NEWS24.CO.ID, PEKANBARU - Badan Pemeriksa Keuangan (BPK) menyampaikan pendapat terhadap laporan keuangan pemerintah daerah (LKPD) se-provinsi Riau tahun 2018-2019. Secara berturut-turut mendapatkan opini wajar tanpa pengecualian.
Sebaliknya, penilaian opini tersebut bertolak belakang dengan hasil pemeriksaan yang ditemukan cukup banyak permasalahan dalam pengelolaan keuangan daerah. Khususnya atas ketidakpatuhan terhadap perundang-undangan yang dapat berakibat pada kerugian negara, potensi kerugian, kekurangan penerimaan, dan juga ditemukan adanya penyimpangan administasi yang tidak menimbulkan dampak finansial.
Hal itu dikatakan Manager Advokasi Forum Indonesia untuk Transparansi Anggaran (Fitra) Riau, Taufik.

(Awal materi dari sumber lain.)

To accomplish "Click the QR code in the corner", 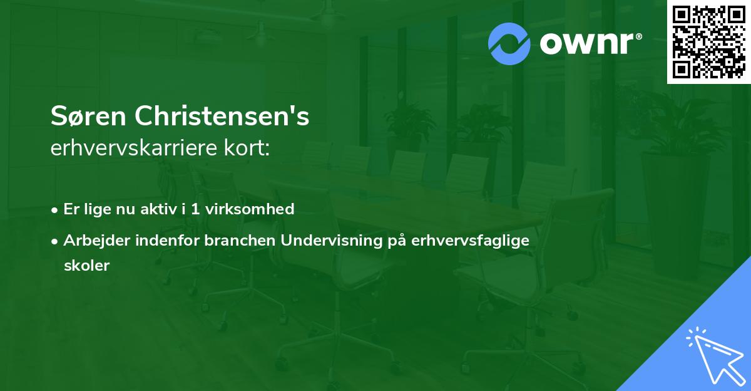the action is click(708, 42).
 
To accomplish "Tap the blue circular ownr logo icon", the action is click(509, 44).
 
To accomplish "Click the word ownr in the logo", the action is click(586, 44).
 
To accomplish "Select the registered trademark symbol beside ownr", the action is click(638, 36).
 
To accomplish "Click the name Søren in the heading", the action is click(88, 116).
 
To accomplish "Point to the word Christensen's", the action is click(222, 116).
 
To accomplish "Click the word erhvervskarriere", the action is click(134, 148).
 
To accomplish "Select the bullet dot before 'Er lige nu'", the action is click(54, 211).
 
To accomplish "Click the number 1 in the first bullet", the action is click(195, 209).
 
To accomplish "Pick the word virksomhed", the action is click(250, 209).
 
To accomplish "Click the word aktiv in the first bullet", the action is click(158, 209).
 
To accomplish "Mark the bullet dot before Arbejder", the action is click(54, 242).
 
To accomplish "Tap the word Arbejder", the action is click(97, 241).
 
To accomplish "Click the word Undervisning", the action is click(332, 241).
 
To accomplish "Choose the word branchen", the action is click(240, 241).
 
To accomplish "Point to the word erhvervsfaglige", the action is click(471, 241).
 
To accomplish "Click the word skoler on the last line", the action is click(87, 266).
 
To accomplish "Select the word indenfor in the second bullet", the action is click(167, 241).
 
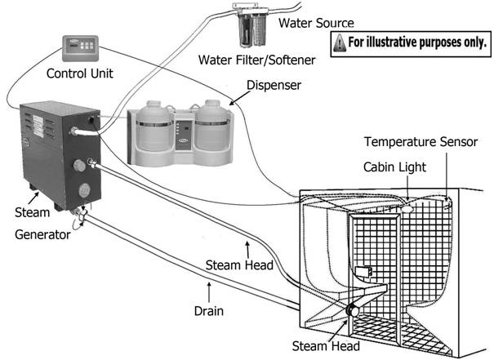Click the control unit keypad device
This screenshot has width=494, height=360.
click(81, 48)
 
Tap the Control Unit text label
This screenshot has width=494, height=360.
click(80, 73)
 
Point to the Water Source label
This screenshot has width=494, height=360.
click(316, 23)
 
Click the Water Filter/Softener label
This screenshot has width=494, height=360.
click(256, 60)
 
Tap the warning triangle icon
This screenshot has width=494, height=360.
click(340, 42)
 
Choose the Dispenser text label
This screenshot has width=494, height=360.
click(274, 85)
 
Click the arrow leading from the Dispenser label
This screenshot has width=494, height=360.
click(240, 98)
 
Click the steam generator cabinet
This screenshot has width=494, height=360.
click(60, 155)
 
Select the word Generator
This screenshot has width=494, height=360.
click(42, 234)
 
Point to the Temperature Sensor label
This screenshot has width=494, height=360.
click(421, 142)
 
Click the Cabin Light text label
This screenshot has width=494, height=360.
click(394, 167)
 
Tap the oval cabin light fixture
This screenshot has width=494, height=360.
click(407, 208)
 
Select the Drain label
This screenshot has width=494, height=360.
click(209, 311)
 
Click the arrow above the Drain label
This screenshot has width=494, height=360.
click(209, 292)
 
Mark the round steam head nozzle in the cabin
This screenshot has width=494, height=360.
click(353, 310)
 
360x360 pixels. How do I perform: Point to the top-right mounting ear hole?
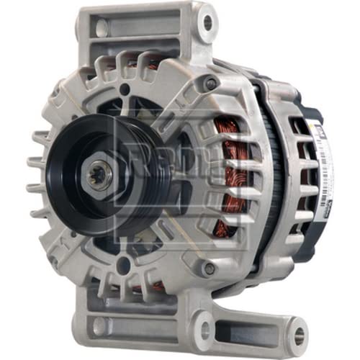pyautogui.click(x=208, y=22)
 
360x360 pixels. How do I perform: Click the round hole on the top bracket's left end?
pyautogui.click(x=102, y=27)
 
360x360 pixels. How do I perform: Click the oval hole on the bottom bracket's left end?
pyautogui.click(x=99, y=325)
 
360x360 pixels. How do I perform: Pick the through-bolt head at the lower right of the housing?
pyautogui.click(x=209, y=269)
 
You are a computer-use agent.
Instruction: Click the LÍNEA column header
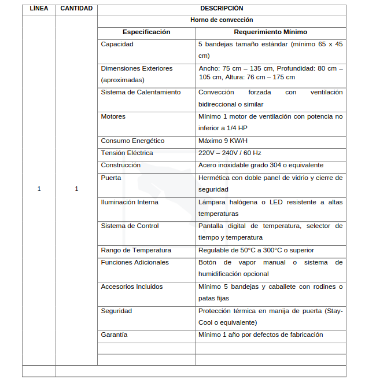click(39, 9)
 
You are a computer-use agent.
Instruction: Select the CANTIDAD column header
click(76, 9)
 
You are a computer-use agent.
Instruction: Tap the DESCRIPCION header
click(222, 9)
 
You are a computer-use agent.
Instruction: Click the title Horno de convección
click(222, 20)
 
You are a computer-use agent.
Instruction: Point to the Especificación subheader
click(146, 32)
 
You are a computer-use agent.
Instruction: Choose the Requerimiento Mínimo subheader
click(270, 32)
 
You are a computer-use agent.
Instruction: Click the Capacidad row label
click(117, 44)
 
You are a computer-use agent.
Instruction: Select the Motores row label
click(113, 117)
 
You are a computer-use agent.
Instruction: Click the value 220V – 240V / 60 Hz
click(230, 153)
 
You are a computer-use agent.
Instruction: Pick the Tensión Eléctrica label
click(127, 153)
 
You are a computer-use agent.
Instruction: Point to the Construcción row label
click(120, 166)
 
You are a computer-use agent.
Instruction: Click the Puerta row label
click(110, 178)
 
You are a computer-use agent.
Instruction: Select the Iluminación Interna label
click(130, 202)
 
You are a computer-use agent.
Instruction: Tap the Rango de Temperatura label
click(136, 251)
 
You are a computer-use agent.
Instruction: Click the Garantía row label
click(114, 335)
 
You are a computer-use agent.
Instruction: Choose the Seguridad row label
click(116, 311)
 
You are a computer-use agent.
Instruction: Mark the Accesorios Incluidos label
click(132, 286)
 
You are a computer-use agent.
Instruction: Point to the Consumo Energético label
click(132, 141)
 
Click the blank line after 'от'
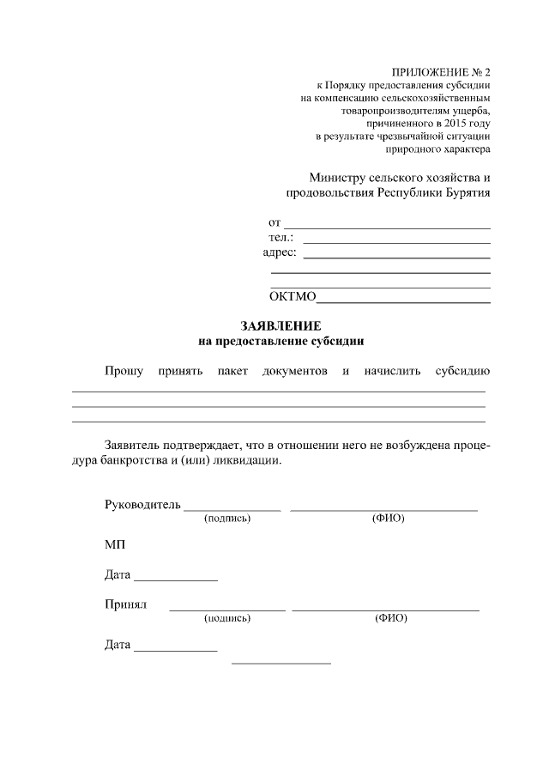point(387,227)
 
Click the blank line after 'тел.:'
point(396,241)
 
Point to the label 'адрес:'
point(280,252)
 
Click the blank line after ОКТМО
point(403,302)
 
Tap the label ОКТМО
point(293,298)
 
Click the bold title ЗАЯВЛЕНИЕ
point(281,327)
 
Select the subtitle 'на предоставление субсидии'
point(281,341)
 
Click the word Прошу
point(124,372)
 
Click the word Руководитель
point(142,504)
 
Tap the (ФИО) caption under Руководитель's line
point(389,519)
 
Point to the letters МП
point(115,545)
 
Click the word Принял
point(126,604)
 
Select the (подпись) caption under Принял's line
point(227,618)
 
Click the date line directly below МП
point(176,580)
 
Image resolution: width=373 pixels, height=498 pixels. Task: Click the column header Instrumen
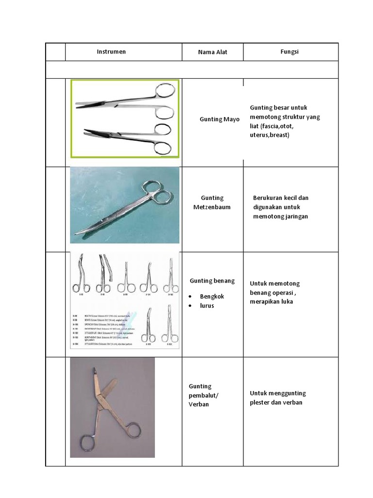111,52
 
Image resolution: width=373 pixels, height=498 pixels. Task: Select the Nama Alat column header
213,52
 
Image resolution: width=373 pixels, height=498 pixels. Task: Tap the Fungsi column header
289,52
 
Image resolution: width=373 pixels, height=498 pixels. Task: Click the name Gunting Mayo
220,119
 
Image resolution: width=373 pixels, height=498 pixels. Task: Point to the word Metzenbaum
213,207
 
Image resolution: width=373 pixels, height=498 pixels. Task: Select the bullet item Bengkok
212,296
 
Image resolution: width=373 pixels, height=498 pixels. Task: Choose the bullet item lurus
207,305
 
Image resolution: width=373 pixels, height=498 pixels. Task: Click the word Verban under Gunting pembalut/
199,404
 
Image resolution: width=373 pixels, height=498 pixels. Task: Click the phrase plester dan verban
276,402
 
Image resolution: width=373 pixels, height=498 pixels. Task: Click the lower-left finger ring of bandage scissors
87,443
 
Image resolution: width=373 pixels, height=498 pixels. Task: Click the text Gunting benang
212,281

Dikatakannya, temuan audit LKPD Pemprov Riau dan 12 kabupaten/kota se-Riau dalam dua tahun 2018-2019, khususnya atas ketidakpatuhan terhadap perundang-undangan, yang menimbulkan dampak finansial mencapai Rp91,4 miliar.
Di antaranya terdapat kerugian negara mencapai Rp46,6 miliar, berpotensi merugikan negara Rp10,4 milir dan adanya kekurangan penerimaan negara/daerah mencapai Rp34,2 miliar.

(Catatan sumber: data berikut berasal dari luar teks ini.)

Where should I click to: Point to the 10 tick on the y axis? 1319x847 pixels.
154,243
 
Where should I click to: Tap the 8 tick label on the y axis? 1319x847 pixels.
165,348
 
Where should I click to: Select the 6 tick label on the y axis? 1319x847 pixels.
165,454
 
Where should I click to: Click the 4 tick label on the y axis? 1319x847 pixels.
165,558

"Bahkan temuan yang dapat menimbulkan kerugian negara cukup tinggi, dan terjadi kenaikan dari tahun 2018 sebesar Rp19,8 miliar, naik menjadi Rp26,8 miliar pada tahun 2019," kata Taufik dalam informasinya.
Adapun temuan yang menimbulkan kerugian negara, menurutnya, terjadi pada beberapa kasus.

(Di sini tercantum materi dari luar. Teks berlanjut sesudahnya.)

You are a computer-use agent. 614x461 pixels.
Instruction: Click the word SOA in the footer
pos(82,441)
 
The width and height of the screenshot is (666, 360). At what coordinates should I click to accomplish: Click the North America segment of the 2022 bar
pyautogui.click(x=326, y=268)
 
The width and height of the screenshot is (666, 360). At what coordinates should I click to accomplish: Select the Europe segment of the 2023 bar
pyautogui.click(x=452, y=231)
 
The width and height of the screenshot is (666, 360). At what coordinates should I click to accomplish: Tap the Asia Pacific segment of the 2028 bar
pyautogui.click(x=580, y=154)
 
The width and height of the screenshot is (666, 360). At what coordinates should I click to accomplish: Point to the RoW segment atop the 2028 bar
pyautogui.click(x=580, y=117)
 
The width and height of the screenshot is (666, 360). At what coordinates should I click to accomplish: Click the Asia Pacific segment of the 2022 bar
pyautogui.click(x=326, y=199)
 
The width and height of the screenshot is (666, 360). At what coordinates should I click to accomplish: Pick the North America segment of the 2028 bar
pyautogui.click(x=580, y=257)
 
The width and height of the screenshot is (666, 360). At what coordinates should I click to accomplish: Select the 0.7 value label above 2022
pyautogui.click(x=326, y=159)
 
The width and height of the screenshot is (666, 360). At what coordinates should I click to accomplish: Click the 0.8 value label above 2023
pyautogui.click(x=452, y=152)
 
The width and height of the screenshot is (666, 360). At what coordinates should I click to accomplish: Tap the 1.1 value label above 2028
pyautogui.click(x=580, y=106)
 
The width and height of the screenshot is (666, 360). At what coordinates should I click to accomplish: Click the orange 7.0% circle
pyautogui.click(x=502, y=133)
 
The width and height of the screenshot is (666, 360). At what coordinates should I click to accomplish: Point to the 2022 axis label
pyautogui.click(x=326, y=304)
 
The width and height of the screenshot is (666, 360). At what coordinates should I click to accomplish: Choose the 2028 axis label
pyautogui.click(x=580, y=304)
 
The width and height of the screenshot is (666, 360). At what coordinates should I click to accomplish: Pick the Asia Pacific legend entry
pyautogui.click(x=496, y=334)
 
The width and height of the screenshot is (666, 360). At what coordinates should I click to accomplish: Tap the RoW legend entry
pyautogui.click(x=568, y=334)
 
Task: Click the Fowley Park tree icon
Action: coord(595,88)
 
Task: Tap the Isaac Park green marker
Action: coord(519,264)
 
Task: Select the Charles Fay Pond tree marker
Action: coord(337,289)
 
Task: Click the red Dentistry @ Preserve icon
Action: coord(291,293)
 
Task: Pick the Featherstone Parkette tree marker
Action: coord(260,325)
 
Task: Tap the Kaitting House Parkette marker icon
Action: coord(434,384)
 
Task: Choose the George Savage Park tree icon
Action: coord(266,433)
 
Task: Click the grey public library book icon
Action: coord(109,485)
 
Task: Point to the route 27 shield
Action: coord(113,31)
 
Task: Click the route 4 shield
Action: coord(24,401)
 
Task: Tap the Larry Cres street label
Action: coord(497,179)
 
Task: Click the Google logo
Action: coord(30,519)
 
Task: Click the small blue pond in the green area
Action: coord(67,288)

Di antaranya kekurangan volume pada pekerjaan fisik dan pengadaan barang jasa, perjalanan dinas ganda/tidak sesuai kondisi kenyataan, spesifikasi pekerjaan/barang tidak sesuai ketentuan.
Selain itu, kasus yang berpotensi menimbulkan kerugian negara, terjadi penurunan dari tahun 2018 mencapai Rp7,8 miliar dan tahun 2019 sebesar Rp2,6 miliar.
Diantaranya yang berpotensi merugikan negara, yakni pengelolaan aset tidak sesuai ketentuan, kelebihan pembayaran belanja pegawai dan tunjangan, belanja yang membebani keuangan daerah seperti denda atas sanksi administrasi dan tunggakan pajak kendaraan dinas.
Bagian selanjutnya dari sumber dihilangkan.